■ **DOCUMENT EXTRACT**
=====

Indian Politics & Policy Volume 3, Number 1, Spring 2020 | Page 75
The Backwards Turn Right in the Hindi Belt: Trajectories and Implications
I. Other Backward Classes:
Multiple and Shifting Meanings
Originating in the late nineteenth
century, the term “Backward
Classes” (BCs) has been
marked by multiple and shifting meanings.
5 By Independence, it had a variety
of referents across politico-spatial
contexts, and therefore had come to
mean different things in different places.
For instance, Galanter traces at least
ten usages of BCs: (i) as a synonym for
Depressed Classes, Untouchables, and
Scheduled Castes (SCs); (ii) as comprising
the untouchables, aboriginal and
hill tribes, criminal tribes, etc.; (iii) as
comprising all communities deserving
special treatment; (iv) as comprising all
non-tribal (Hindu) communities deserving
special treatment; (v) as comprising
all communities deserving special
treatment except the untouchables;
(vi) as comprising the lower strata of
non-untouchable communities; (vii) as
comprising all communities above the
untouchables but below the most “advanced”
communities; (viii) as comprising
the non-untouchable communities
who were “backward” in comparison to
the highest castes; (ix) as comprising all
communities other than the highest or
most advanced; and (x) as comprising
all persons who meet given non-communal
tests of backwardness (e.g., low
income). 6
The Constituent Assembly (CA)
debated the questions of what constituted
backwardness and who the Backward
Classes were but failed to settle the term
“BCs” unlike those of “SCs” and “Scheduled
Tribes” (STs). Eventually, the Constitution
left the matter with the executive
at the state level, with an option for
the Centre to unify it. 7 Following this,
several states, using varying methods,
mechanisms, and criteria, created such
a category for the first time and conferred
benefits to those who belonged
to it. 8 With the listing of SCs/STs being
already done, the category of OBCs had
now widely come to mean (a) those who
needed special treatment and (b) a social
stratum higher than untouchables
but nevertheless depressed. In brief, the
term lacked a definite meaning at the
national level. Neither was there any exclusive
method nor any particular agency
for their determination.

=====

■ **SUPPLIED DATA**
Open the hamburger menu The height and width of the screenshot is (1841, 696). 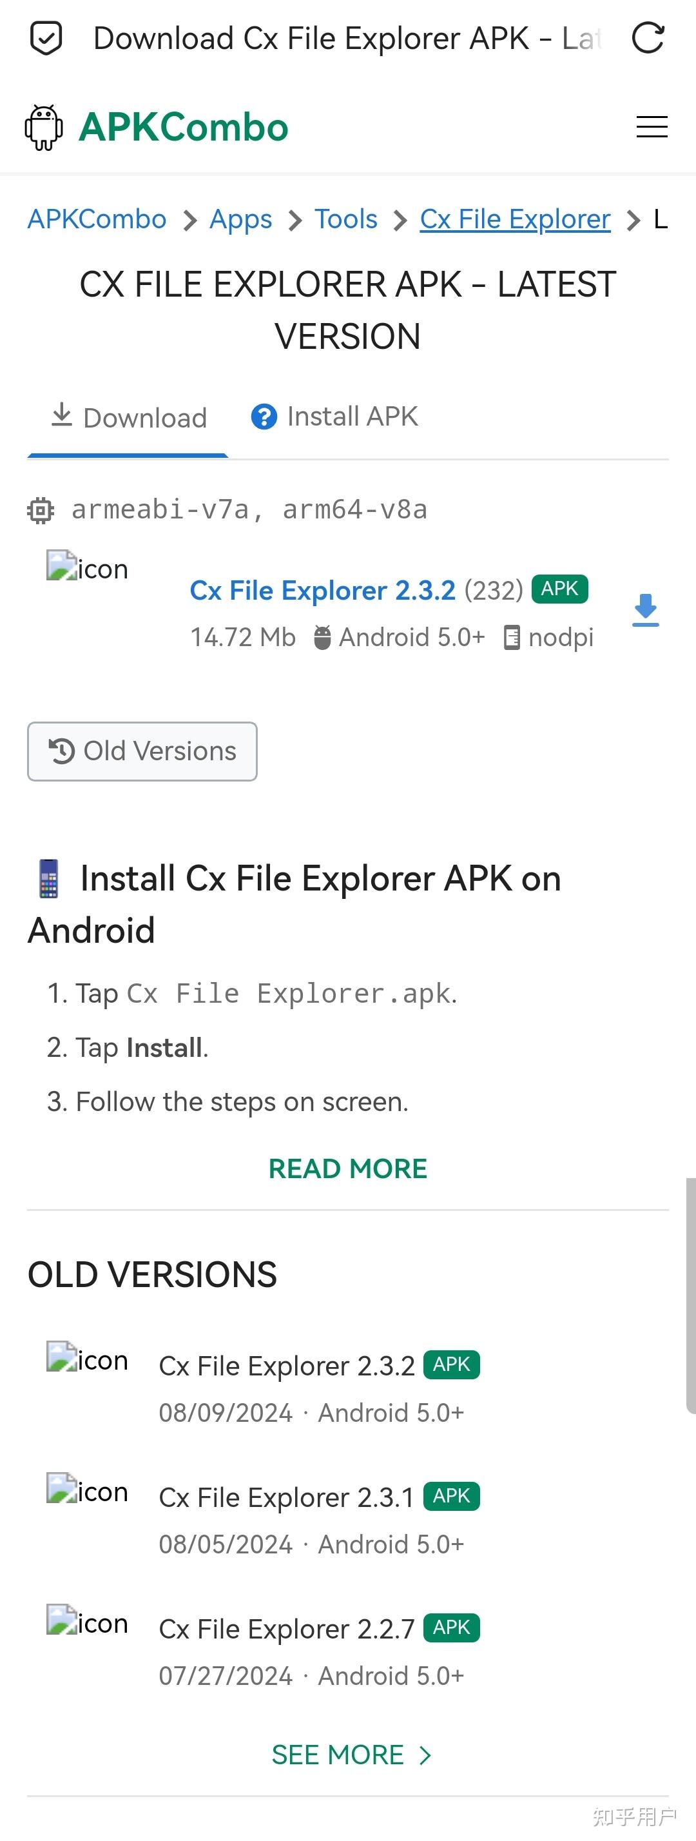[652, 127]
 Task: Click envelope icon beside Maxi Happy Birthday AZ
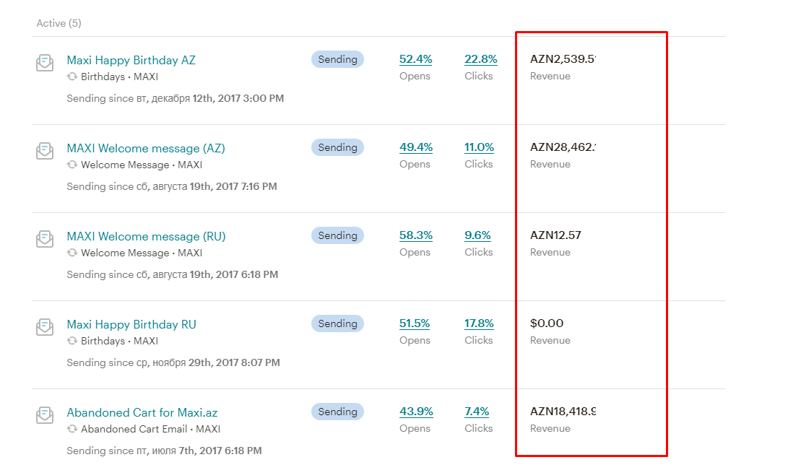tap(45, 63)
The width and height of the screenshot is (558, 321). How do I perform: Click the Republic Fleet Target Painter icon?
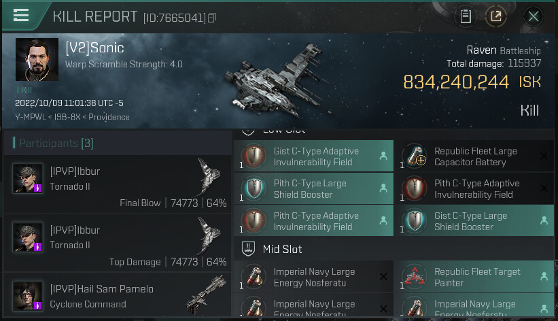pyautogui.click(x=415, y=277)
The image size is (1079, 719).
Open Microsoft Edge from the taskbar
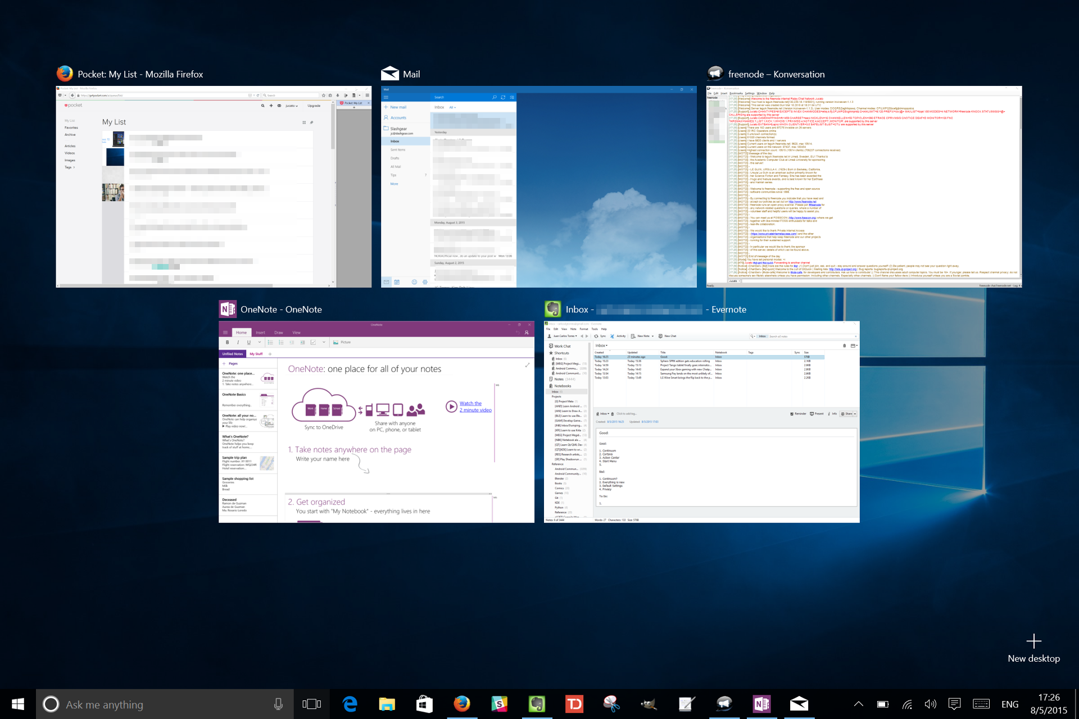click(350, 704)
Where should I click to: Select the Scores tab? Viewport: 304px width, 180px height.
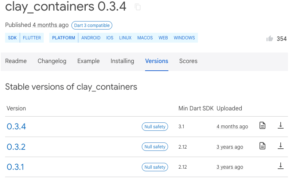[188, 61]
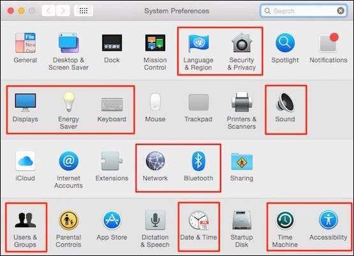Image resolution: width=354 pixels, height=256 pixels.
Task: Click the Show All grid button
Action: [84, 11]
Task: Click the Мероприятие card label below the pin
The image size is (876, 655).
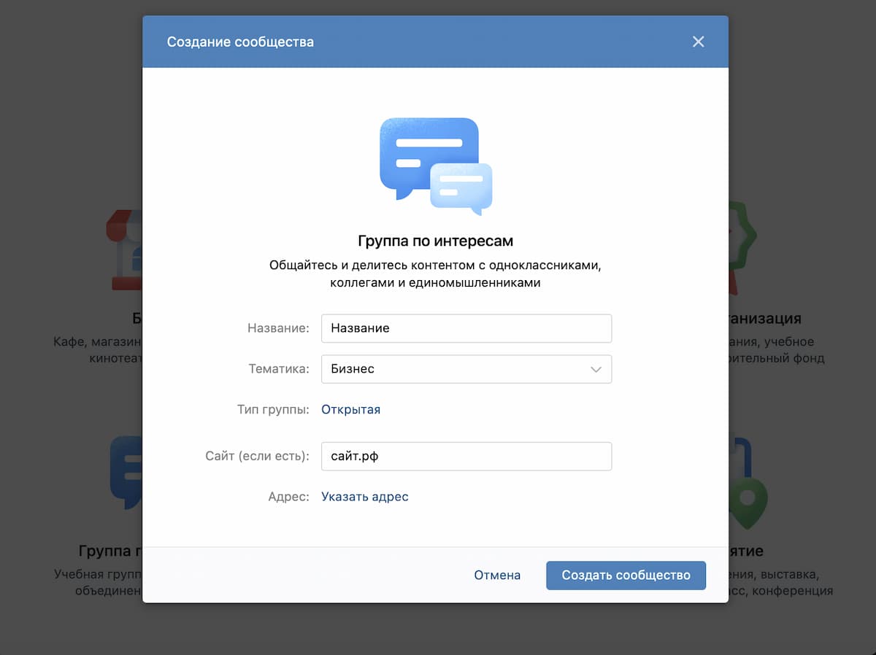Action: tap(745, 551)
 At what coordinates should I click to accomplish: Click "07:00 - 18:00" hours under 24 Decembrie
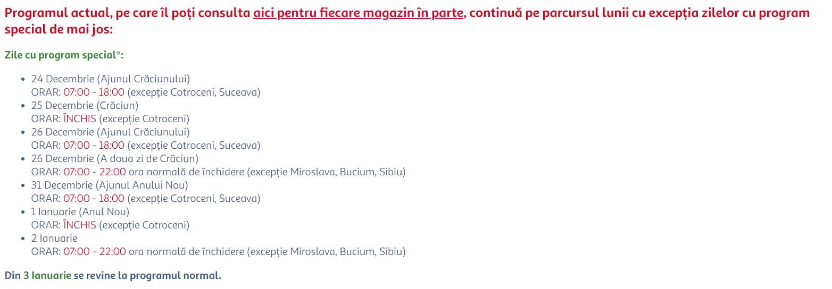94,92
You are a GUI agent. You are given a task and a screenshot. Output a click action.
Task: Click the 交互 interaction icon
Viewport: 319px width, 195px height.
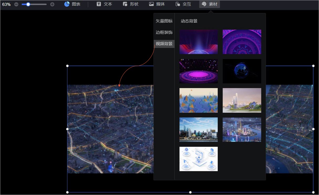pyautogui.click(x=178, y=4)
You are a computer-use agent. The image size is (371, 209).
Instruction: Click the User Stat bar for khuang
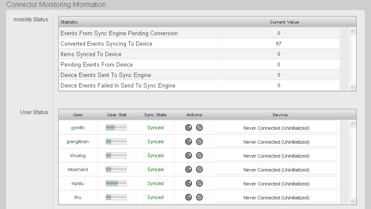(116, 155)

=====

■ **WHAT IS EXPECTED**
In the journal extract on Backward Classes, when did the term "Backward Classes" originate?

■ **FULL RESPONSE**
In the late nineteenth century.